Wir haben die Hashtags auf Ähnlichkeit der Tweet-Inhalte, also dem gesamten Kontext, sowie das Auftreten der Hashtags untereinander in Verbindung gesetzt. Leider führt bei uns k-Means zu einem Ergebnis, welches sich kaum darstellen lässt und Fehler beinhaltet (wir haben unmengen von 0-Werten), weshalb wir von einer Visualisierung abgesehen haben (Datensatz mit über 140k Sätzen/Nodes). Die Visualisierung nehmen wir in Aufgabe 2 vor. Hier haben wir unterschiedliche Darstellungen gewählt. Näher werden die in Aufgabe 2 und im Vortrag besprochen. Die Code Dateien sind unserem Auftritt und dem git beigefügt und können dort eingesehen werden.

2. Hashtag Network Visualization (German)

Wir haben SigmaJS heruntergeladen und mit ihren Features die Hashtag-Visualisierung durchgeführt. Wir haben verschiedene Darstellungen ausprobiert mit zufälliger Anordnung der Hashtags und im Zusammenhang mit ihrer Zeitachse und Frequenz.

Visualization of the hashtag network

Visualization of the hashtag network

In dieser Darstellung werden die Hashtags nur einmal aufgeführt und die Kanten sind mit weiteren Hashtags verbunden, die im gleichen Tweet erwähnt werden. Die Anordnung der Punkte wird mithilfe eines Randomgenerators erzeugt, wodurch die ganze Bildfläche besser ausgenutzt wird und angenehmer zu betrachten ist.

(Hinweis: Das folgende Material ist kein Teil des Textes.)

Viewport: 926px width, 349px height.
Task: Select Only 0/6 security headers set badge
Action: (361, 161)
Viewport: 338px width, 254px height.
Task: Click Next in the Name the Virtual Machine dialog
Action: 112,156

3. Visualization Of Occurrences And Incidences Of Hashtags In The Course Of Time (German)

Visualization of the hashtag network

Visualization of the hashtag network

In dieser Darstellung werden die alle Hashtags nach Häufigkeit des Auftretens im zeitlichen Verlauf dargestellt. Die imaginäre x-Achse stellt die Zeitachse von Januar bis September dar und die imaginäre y-Achse die Anzahl ihres Auftretens. Die Kanten widerspiegeln die gleiche Bedeutung wie im ersten Bild.
Die schwach dargestellte Linie im oberen rechten Quadranten sind nicht durch Kanten verbunden, sondern sind alle alleinstehende Hashtags die kumuliert eine Linie darstellen.

Occurences of hashtags in the course of time

Occurences of hashtags in the course of time

In dieser Graphik haben wir den Code aus Übung 3 wiederverwendet und ihn im Zusammenhang der neuen Daten angepasst. Die Daten werden durch eine Datenbankanfrage mithilfe von psycopg2 in Python generiert und sie danach in eine json Datei gespeichert. Die Daten beinhalten zwei Attribute (Hashtag und Monat) welche danach durch flot-master benutzt werden. Dabei haben wir durch ein Dropdown Menu die Möglichkeit erzeugt, die Häufigkeitsdarstellung verschiedener Hashtags darstellen zu lassen.